(Text passage Opens)

If you were planning to take a trip back in time to the Battle of Hastings, you would probably need to pack a phrasebook next to your suit of armour. If you think you’d be able to seamlessly integrate yourself with the people of the day without one of these to hand, you’d be sadly mistaken.

According to evolutionary language scientists, half of the words we use in daily conversation today would sound completely foreign to our ancestors 2,500 years ago. Even travelling back a thousand years ago, those from the 21st century would have a hard time making themselves understood.

A discovery by researchers at the University of Reading a few years ago certainly shines a new light on historical dramas such as Showtime’s The Tudors and BBC’s The White Queen. Indeed, should the real Edward IV and his wife Elizabeth Woodville tune in to watch the latter – which is based on the Philippa Gregory novel; itself based loosely on the lives of King Edward and Queen Elizabeth – they would have trouble keeping up with what’s going on. That’s because the language the modern day actors playing them speak would sound unfamiliar to what they are used to. And that’s before they even start to question how their modern-day counterparts have such white teeth and well-conditioned hair!

According to the scientists, who used a supercomputer to track the evolution of the Indo-European family of languages over the last 30,000 years, the oldest words still in use today originated 10,000 years ago. To put this into perspective, that’s around the same time humans evolved from a life as hunter-gatherers to settling in small communities; a period which is generally seen as the birth of civilisation.

‘Who’ is the oldest word still in use today, according to the research. This is followed by ‘two’, ‘three, ‘I’ and ‘five’. The reason so many numbers appear is that numerical words, along with pronouns, are used the most often. As a result, they are less likely to evolve.

(Text passage Closes)
(Supplied material Opens)

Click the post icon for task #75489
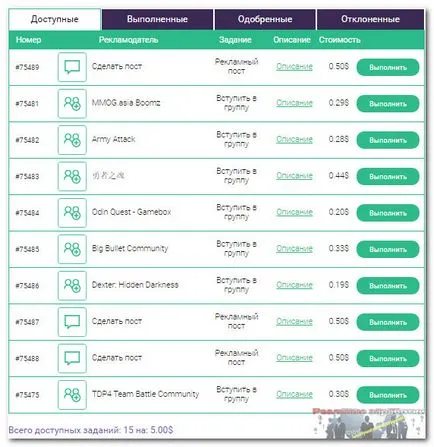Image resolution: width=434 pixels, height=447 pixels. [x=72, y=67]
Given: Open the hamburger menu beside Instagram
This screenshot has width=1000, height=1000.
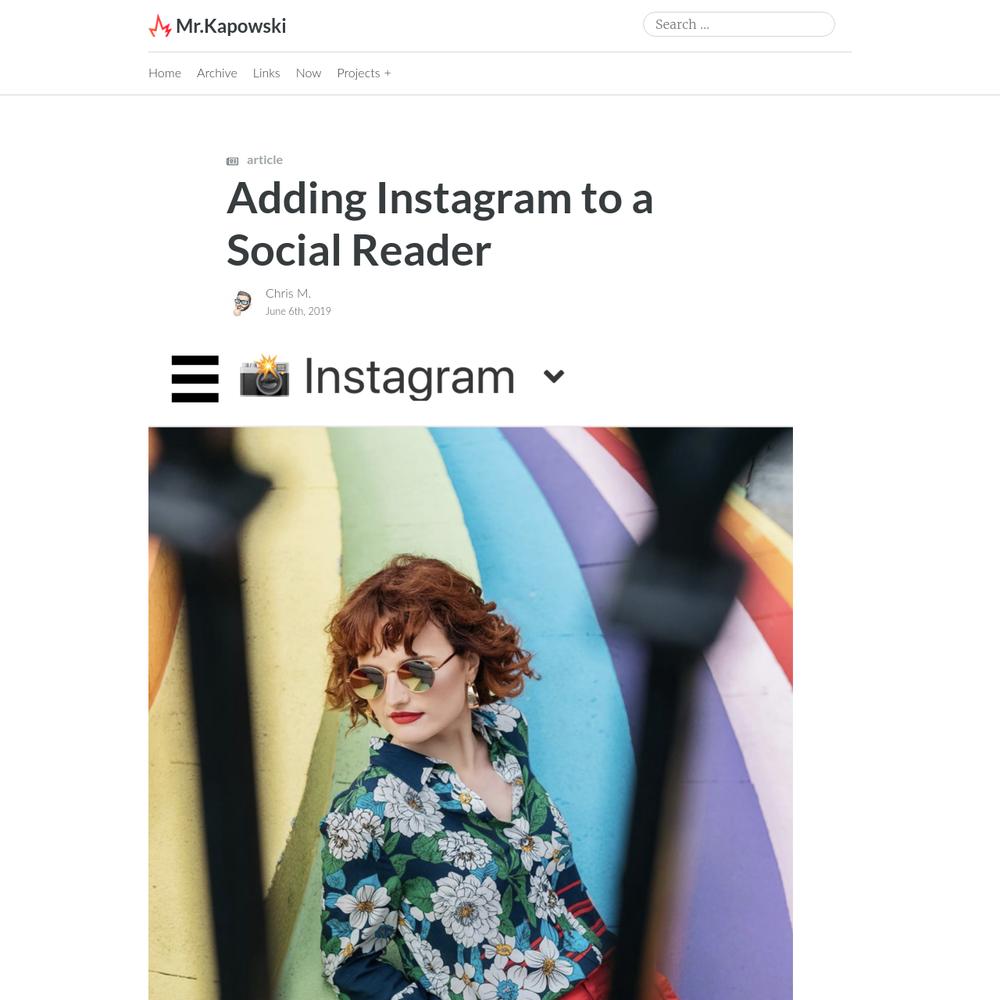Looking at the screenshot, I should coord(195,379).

(Supplied material Closes)
(Supplied material Opens)

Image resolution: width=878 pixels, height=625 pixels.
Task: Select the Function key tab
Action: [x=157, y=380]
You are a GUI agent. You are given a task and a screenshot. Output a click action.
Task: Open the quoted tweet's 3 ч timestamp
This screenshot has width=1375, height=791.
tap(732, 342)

(Supplied material Closes)
(Supplied material Opens)

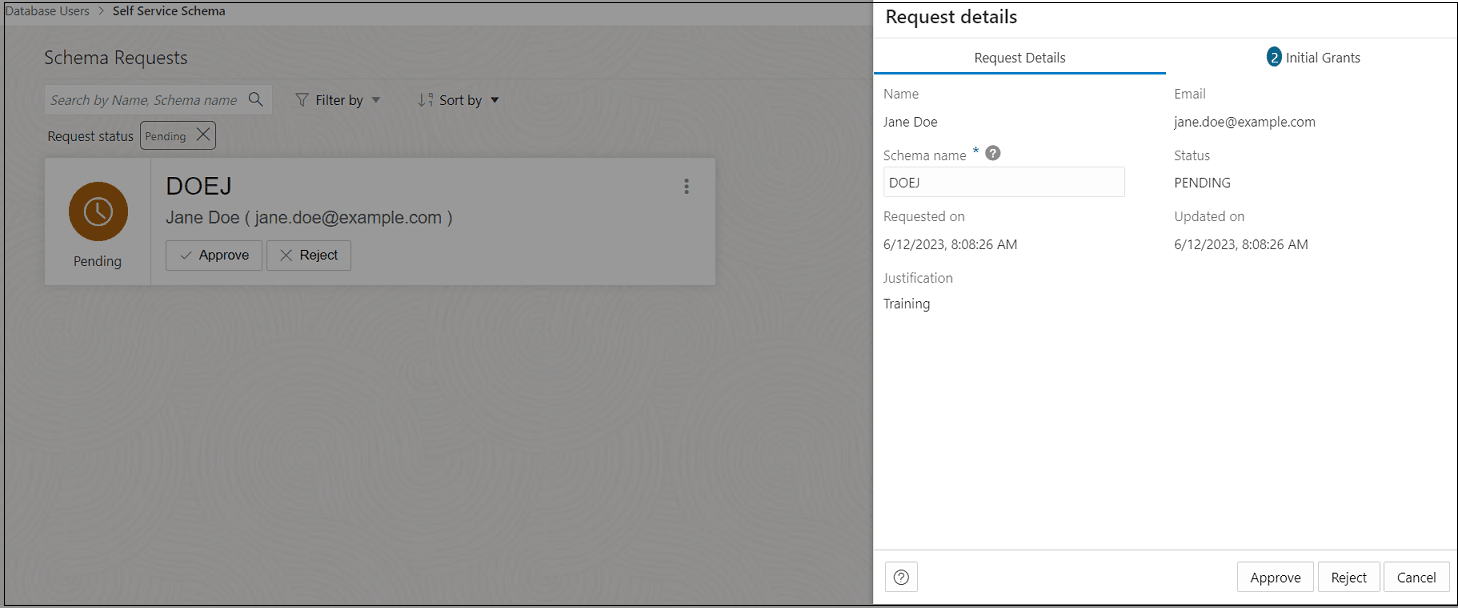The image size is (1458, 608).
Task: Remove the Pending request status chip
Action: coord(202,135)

(Supplied material Closes)

◆ **Your instructions**: Print the passage from the text on how English has changed over time, starting at "A discovery by" and stopping after "and well-conditioned hair!", with every word unchanged.

◆ **Response area**:
A discovery by researchers at the University of Reading a few years ago certainly shines a new light on historical dramas such as Showtime’s The Tudors and BBC’s The White Queen. Indeed, should the real Edward IV and his wife Elizabeth Woodville tune in to watch the latter – which is based on the Philippa Gregory novel; itself based loosely on the lives of King Edward and Queen Elizabeth – they would have trouble keeping up with what’s going on. That’s because the language the modern day actors playing them speak would sound unfamiliar to what they are used to. And that’s before they even start to question how their modern-day counterparts have such white teeth and well-conditioned hair!